» SUPPLIED MATERIAL
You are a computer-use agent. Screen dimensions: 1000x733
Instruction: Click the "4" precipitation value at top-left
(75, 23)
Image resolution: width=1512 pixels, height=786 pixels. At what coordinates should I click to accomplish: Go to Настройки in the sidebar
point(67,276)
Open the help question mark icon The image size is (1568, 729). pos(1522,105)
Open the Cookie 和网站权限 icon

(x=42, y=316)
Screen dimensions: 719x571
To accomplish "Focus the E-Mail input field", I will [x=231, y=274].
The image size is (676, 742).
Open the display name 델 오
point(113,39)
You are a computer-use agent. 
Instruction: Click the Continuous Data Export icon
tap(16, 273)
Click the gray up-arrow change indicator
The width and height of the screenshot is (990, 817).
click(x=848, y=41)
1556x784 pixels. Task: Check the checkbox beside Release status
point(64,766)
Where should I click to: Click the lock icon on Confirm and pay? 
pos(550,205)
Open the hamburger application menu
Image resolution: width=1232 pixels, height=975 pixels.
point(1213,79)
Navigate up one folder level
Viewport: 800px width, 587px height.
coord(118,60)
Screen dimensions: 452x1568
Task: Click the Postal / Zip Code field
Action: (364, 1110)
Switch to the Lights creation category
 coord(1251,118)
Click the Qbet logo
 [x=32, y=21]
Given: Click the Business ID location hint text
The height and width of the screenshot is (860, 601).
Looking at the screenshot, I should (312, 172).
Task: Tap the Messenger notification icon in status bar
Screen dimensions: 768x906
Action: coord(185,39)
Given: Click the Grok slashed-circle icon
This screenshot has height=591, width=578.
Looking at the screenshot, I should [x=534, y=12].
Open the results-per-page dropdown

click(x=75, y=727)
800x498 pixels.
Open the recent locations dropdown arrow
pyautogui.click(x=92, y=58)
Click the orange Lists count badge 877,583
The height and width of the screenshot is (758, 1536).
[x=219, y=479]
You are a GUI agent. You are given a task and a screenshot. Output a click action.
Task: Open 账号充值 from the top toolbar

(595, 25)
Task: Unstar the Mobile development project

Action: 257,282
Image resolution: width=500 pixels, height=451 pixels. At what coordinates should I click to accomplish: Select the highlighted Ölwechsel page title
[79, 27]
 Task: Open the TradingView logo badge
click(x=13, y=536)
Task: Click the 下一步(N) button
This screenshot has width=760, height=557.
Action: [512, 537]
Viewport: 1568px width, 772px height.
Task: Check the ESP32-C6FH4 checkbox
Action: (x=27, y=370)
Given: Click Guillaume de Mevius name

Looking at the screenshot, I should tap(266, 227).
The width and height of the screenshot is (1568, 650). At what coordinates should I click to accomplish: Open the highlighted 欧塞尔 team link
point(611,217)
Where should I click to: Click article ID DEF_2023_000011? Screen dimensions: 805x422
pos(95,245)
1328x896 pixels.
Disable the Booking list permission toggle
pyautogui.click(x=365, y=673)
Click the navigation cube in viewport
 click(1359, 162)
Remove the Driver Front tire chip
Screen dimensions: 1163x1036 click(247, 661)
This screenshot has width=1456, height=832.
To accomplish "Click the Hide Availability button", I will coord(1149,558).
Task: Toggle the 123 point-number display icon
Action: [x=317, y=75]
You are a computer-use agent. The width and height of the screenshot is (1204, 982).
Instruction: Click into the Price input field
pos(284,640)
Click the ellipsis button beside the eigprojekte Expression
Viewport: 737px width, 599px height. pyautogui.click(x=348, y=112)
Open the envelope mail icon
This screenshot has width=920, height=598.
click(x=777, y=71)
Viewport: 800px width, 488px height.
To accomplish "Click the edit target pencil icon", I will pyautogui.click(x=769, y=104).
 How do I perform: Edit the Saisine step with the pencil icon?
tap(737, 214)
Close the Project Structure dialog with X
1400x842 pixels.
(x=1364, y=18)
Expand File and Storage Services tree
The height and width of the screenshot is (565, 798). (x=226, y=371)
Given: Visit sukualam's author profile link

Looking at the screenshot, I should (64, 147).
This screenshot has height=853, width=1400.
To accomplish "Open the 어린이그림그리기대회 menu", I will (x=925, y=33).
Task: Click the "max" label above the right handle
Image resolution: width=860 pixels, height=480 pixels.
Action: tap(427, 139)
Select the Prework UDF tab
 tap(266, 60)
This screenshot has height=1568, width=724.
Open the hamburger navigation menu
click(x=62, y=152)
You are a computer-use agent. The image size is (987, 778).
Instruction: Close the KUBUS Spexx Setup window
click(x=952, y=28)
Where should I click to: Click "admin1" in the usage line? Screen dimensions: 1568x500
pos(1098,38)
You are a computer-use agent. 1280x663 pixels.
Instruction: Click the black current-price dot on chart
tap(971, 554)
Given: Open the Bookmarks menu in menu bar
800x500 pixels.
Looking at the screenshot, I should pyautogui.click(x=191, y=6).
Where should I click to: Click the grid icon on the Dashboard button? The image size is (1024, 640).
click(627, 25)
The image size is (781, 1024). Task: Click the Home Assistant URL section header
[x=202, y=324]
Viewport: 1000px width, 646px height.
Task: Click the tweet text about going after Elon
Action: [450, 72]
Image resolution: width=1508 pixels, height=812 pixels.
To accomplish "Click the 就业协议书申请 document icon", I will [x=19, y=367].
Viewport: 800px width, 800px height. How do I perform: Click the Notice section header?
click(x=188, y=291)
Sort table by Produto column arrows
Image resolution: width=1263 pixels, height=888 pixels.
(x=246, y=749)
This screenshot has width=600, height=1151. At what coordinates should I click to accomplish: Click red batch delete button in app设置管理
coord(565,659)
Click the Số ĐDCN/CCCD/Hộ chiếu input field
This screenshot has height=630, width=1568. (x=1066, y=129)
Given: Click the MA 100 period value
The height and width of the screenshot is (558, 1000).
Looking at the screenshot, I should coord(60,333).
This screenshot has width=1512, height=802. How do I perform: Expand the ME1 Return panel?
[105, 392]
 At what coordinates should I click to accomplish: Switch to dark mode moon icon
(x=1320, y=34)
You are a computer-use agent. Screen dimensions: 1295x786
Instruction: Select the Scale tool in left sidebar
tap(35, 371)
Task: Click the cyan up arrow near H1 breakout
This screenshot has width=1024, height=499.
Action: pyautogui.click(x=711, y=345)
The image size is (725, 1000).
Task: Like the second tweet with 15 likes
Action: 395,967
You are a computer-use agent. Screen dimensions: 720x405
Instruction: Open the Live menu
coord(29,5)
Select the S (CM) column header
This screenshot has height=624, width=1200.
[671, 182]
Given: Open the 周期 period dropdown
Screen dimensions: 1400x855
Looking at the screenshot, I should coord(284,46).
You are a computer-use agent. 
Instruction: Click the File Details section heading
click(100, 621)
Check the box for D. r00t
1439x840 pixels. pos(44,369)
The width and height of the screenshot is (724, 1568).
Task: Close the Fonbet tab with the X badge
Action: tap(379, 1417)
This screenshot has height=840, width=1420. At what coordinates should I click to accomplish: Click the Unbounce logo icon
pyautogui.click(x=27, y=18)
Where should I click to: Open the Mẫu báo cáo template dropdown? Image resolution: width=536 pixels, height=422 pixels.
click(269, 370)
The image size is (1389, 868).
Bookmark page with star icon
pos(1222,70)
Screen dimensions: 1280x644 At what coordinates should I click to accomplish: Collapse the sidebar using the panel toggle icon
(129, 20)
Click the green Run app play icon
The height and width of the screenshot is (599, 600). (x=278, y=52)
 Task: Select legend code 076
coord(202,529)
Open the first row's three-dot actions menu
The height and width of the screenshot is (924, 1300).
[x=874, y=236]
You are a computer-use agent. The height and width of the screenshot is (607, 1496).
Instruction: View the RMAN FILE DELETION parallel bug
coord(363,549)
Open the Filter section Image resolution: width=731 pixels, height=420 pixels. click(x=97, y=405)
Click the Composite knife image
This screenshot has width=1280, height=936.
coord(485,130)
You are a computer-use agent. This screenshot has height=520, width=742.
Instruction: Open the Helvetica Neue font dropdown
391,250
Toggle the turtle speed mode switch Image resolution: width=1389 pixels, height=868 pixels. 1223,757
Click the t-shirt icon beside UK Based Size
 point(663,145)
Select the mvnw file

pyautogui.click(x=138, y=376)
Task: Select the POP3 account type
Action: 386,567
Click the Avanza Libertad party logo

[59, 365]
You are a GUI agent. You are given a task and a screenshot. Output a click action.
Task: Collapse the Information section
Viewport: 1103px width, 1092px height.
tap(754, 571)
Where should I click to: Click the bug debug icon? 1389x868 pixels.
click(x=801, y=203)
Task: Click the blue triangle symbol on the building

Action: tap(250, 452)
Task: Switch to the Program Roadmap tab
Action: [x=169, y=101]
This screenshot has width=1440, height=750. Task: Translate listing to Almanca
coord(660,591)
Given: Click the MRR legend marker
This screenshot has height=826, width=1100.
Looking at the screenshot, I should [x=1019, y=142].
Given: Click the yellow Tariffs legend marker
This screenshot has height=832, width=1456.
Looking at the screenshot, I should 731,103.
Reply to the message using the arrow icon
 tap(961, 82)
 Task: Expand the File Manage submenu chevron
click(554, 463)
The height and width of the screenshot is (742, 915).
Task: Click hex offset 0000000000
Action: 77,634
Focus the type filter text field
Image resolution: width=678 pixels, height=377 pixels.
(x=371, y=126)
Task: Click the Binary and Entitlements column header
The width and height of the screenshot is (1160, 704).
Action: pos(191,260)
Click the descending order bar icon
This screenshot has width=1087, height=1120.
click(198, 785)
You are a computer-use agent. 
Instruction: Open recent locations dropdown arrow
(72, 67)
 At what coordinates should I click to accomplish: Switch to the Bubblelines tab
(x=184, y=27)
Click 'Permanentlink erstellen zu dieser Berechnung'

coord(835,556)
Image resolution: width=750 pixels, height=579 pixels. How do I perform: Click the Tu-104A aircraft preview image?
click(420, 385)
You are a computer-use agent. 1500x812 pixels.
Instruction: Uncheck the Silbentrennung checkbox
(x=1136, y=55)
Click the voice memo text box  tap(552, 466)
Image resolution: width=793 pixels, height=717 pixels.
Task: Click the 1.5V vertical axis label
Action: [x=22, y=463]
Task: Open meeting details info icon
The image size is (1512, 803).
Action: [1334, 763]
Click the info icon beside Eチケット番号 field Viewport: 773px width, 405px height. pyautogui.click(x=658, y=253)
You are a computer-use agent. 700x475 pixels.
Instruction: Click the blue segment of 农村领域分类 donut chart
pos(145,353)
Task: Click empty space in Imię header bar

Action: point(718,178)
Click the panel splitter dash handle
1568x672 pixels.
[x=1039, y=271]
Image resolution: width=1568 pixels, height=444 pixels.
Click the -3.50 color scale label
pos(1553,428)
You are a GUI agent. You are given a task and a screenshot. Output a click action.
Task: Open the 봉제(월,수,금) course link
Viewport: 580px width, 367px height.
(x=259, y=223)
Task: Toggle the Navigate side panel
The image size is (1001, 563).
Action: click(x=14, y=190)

» REQUEST
Begin at the line that contains "Viewport: 800px width, 800px" and stop after the line that contains "tap(35, 371)". Give those lines as a numbered list, leaving out any blank ones.

» OUTPUT FOR THIS EXERCISE
1. Viewport: 800px width, 800px height. How do I perform: Click the Notice section header?
2. click(x=188, y=291)
3. Sort table by Produto column arrows
4. Image resolution: width=1263 pixels, height=888 pixels.
5. (x=246, y=749)
6. This screenshot has width=600, height=1151. At what coordinates should I click to accomplish: Click red batch delete button in app设置管理
7. coord(565,659)
8. Click the Số ĐDCN/CCCD/Hộ chiếu input field
9. This screenshot has height=630, width=1568. (x=1066, y=129)
10. Given: Click the MA 100 period value
11. The height and width of the screenshot is (558, 1000).
12. Looking at the screenshot, I should coord(60,333).
13. This screenshot has width=1512, height=802. How do I perform: Expand the ME1 Return panel?
14. [105, 392]
15.  At what coordinates should I click to accomplish: Switch to dark mode moon icon
16. (x=1320, y=34)
17. You are a computer-use agent. Screen dimensions: 1295x786
18. Instruction: Select the Scale tool in left sidebar
19. tap(35, 371)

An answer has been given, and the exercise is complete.